* [THE REQUEST] Rewrite the material from the line with "This screenshot has" to the line with "[x=1461, y=1179]", putting "navigation menu" in place of "hamburger menu" and keeping everything else the same.

* [PROVIDED DATA]
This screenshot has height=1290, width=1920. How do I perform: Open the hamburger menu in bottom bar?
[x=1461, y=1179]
* * *
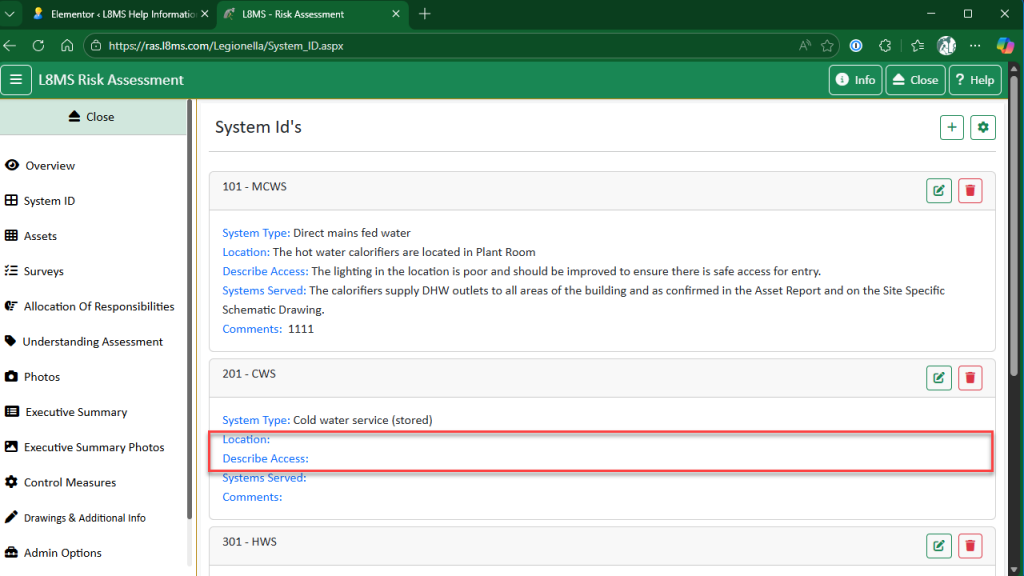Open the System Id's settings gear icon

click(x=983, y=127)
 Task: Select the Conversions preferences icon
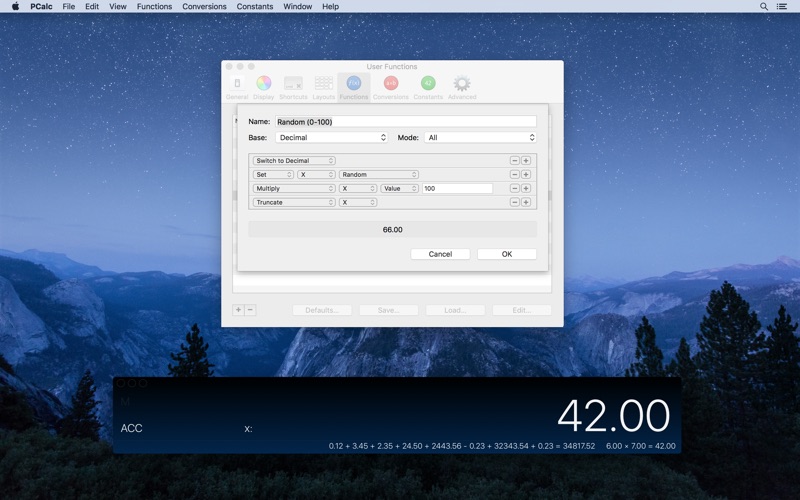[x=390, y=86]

* [ANSWER TO THE EXERCISE]
This screenshot has height=1290, width=1920. How do I perform: Open the navigation menu in bottom bar?
[x=1461, y=1179]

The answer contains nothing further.